La Cina chiede agli USA di revocare le misure protezionistiche volute dall’Amministrazione Trump e di ristabilire la cooperazione economica tra le due maggiori economie del mondo.

Nel frattempo Pechino farà ricorso alla Organizzazione mondiale del Commercio visto che per il Ministero del commercio cinese, in un comunicato, le misure protezionistiche statunitensi danneggiano gli interessi economici cinesi. La Cina intanto ha reagito ed ha imposto dazi su circa 128 prodotti che Pechino importa dagli USA come la frutta e prodotti suini con una tariffa doganale che arriva a quasi il 15%. Pechino ha dichiarato che queste sono contromisure ai dazi statunitensi che Trump ha imposto sulle importazioni di acciaio ( 25%) ed alluminio(10%).

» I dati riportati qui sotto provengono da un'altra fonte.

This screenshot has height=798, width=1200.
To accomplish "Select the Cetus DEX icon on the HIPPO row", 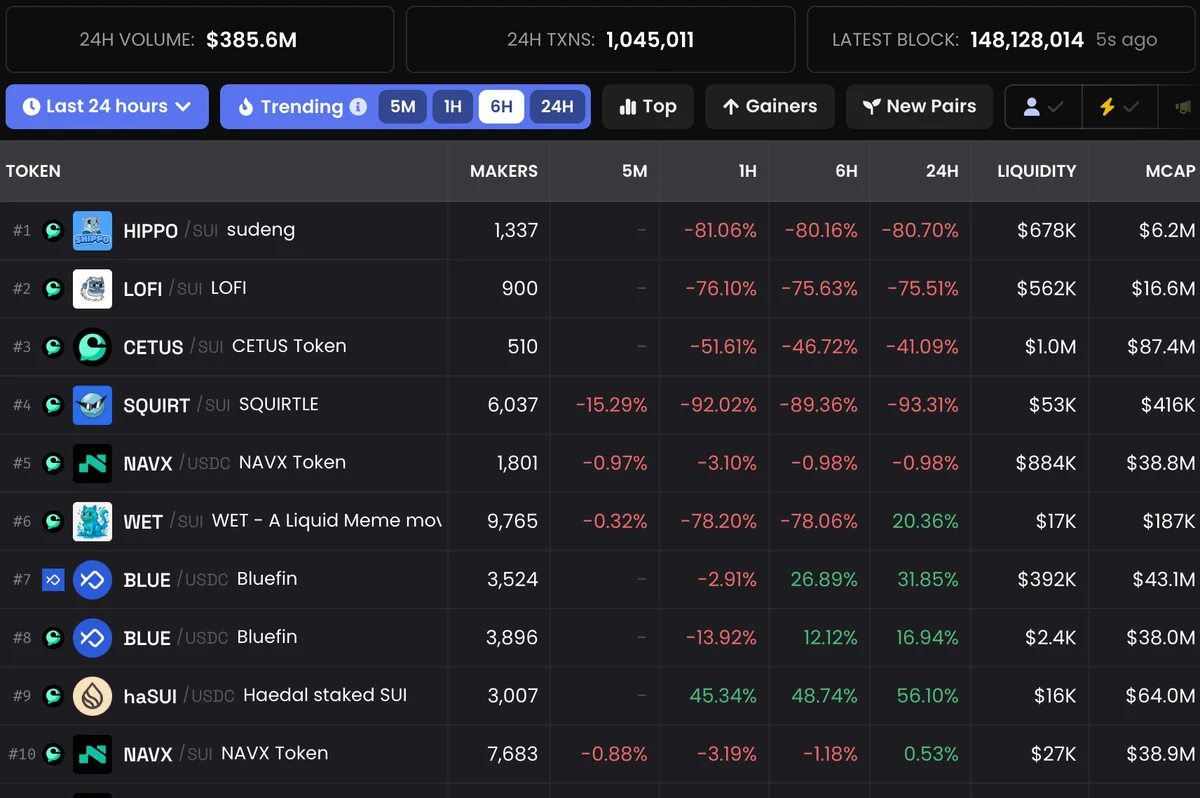I will pyautogui.click(x=52, y=230).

Ma per molti la motivazione di Trump sul deficiti commerciale è relativamente gonfiata, non mostrando completamente le relazioni economiche USA-Cina.

Per Stephen Roach, senior fellow della Yale University Jackson Institute for Global Affairs, durante un evento organizzato a Pechino ha dichiarato che il presidente Trump esagera sulla motivazione del deficit commerciale.

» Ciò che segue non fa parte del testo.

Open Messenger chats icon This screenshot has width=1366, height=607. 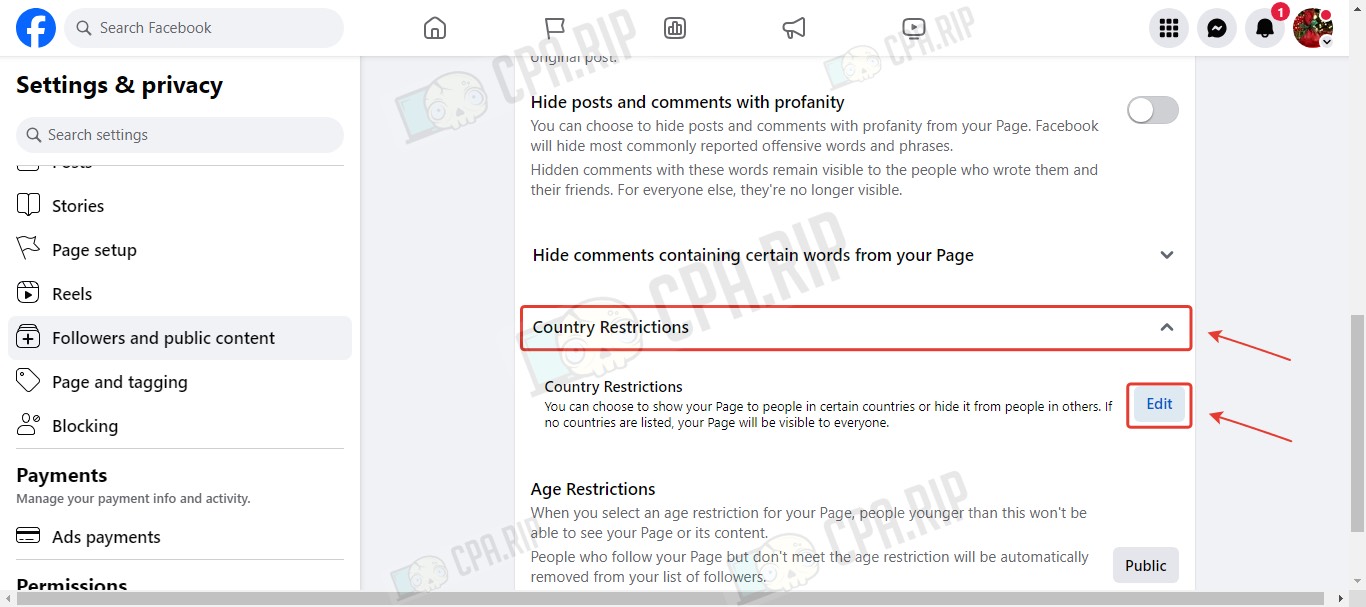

Per l’esperto della Yale il grosso del deficit commerciale sino-americano proviene dall’effetto della supply chain. Ciò significa che moltissimi prodotti vengono assemblati in Cina con prodotti che vengono prodotti in altri paesi. Per Roach il deficit potrebbe venir ridotto se questa supply chain venisse riequilibrata.

Gli Usa hanno un surplus commerciale con Pechino legato ai servizi.

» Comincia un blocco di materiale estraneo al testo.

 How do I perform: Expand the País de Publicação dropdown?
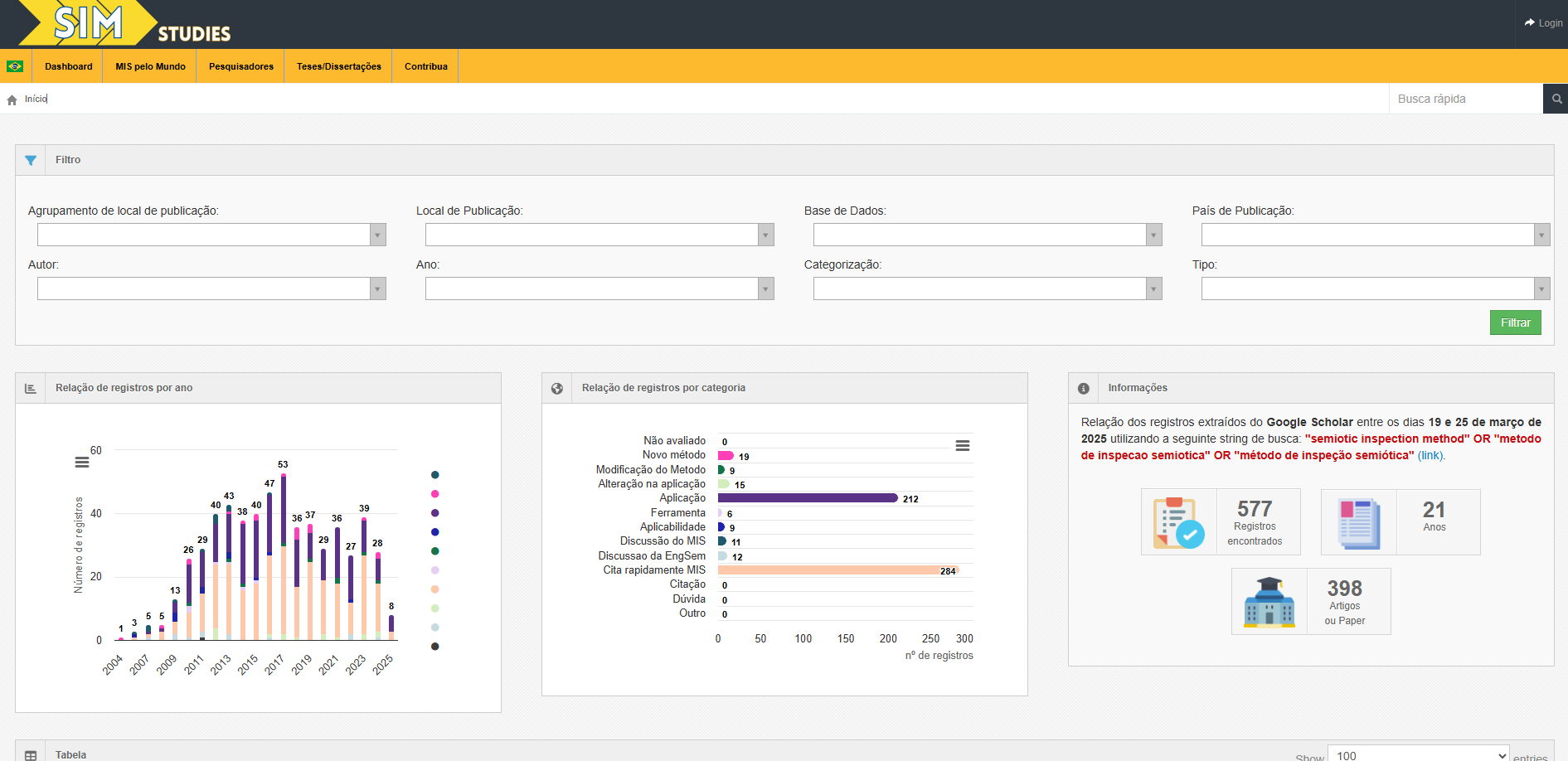[1541, 235]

L’anno precedente la Cina ha totalizzato un deficit commerciale di circa 255 miliardi di dollari, con Washington maggior contributore.

L’introduzione dei dazi USA e i controdazi cinesi rischia di causare danni economici preoccupanti.

Cina: chiediamo cooperazione da Washington.

Pechino spera ancora in una cooperazione con Washington. Per il Ministero cinese del commercio la Cooperazione tra le due maggiori potenze rimane l’unica strada possibile da percorrere visto che per diverso tempo la collaborazione tra Washington e Pechino ha portato ad ottenere benefici sia per l’economia statunitense sia per quella cinese.Per Long Guoqiang, vice direttore del centro di ricerca sullo Sviluppo del Consiglio di Stato, uno scontro commerciale è inevitabile se non verranno colmati gli attriti con un dialogo costruttivo

Justin Yifu Lin, preside dell’Istituto per le nuove economie strutturali dell’Università di Pechino, afferma che i consumatori statunitensi supporteranno i dazi del Presidente Trump e che questi non faranno cambiare la domanda e gli USA continueranno ad importare anche dal Vietnam o dall’India o da altre nazioni dove i prezzi dei prodotti importati sono già alti. Questo, conclude Lin, farà pagare di più gli stessi prodotti.

Per ora, come accennato all’inizio, la Cina ha risposto imponendo dazi su prodotti che Pechino importa dagli USA come la carne di Maiale ed altri prodotti alimentari. Le contromisure cinesi sono state approvate dopo quelle americane sull’acciaio e sull’alluminio rispettivamente al 25% ed al 10%. La Cina si è rivolta al WTO per risolvere la controversia. Ci attendono diversi mesi o anni di guerre commerciali a suon di dazi, l’Europa è esclusa, per adesso.